= Hickman Creek =

River in the United States of America

Hickman Creek is approximately 22 square mile tributary of the Kentucky River. Before flowing into the Kentucky River, Hickman Creek is formed from two separate creeks, East Hickman and West Hickman. West Hickman Creek flows through Fayette County, Kentucky and Jessamine County, Kentucky. Via the Kentucky and Ohio rivers, it is part of the Mississippi River watershed. Hickman Creek flows through 3 parks in Kentucky, Jacobson Park, Veterans Park and Belleau Woods Park.

Hickman Creek Conservancy was incorporated on January 1 of 2019 as a 501C3 non-profit organization in response to the community's concern with clean water. The Conservancy works with the city of Lexington's Stormwater Quality Projects Incentive Grant Program to improve water quality and educate citizens in the community. Continuing education about water quality in the Lexington area, the Geocaching Challenge was created as a fun outdoor treasure hunt which visits 12 water-related points of interest.

At Highway 1268 near Camp Nelson, the creek has a mean annual discharge of 192 cubic feet per second, from data collected in the years 2008–2015.

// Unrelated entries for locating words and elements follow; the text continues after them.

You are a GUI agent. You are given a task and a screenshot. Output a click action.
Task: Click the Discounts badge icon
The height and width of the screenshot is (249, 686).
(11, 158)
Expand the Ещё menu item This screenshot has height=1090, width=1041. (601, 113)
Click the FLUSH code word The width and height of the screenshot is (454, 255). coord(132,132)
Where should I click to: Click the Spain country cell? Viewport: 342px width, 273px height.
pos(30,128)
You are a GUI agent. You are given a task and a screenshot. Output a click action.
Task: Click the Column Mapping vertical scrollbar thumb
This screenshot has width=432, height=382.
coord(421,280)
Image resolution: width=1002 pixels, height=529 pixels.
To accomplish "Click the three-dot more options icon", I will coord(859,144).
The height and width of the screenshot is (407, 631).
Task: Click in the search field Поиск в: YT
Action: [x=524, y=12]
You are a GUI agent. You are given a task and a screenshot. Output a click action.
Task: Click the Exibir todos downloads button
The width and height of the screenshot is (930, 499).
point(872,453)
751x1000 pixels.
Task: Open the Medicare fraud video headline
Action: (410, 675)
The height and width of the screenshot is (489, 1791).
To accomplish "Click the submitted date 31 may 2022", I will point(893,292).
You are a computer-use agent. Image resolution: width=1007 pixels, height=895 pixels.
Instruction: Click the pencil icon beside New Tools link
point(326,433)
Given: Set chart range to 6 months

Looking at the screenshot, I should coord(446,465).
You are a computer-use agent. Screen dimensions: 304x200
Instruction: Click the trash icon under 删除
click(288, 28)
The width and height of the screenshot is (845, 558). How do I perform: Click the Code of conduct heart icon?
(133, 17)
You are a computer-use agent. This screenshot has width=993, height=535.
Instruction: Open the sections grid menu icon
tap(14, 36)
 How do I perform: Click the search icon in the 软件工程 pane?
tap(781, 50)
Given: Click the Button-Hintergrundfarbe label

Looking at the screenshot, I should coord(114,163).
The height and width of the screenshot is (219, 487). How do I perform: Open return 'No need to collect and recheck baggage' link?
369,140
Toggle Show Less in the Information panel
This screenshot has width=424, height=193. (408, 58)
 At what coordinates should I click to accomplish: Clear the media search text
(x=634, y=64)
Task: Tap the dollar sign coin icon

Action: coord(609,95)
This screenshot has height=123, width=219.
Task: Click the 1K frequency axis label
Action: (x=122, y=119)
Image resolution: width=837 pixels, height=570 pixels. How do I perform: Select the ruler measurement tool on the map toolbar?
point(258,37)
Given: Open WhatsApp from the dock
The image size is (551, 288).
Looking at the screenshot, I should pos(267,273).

Hickman Creek is currently ranked #11 of the top 20 best smallmouth bass streams in the state by the Kentucky Department of Fish and Wildlife Resources. Some of the species of fish in Hickman Creek are smallmouth bass, largemouth bass, rock bass, bluegill, channel catfish, common carp, and spotted gar. The occasional muskellunge can be seen in the Spring months as well.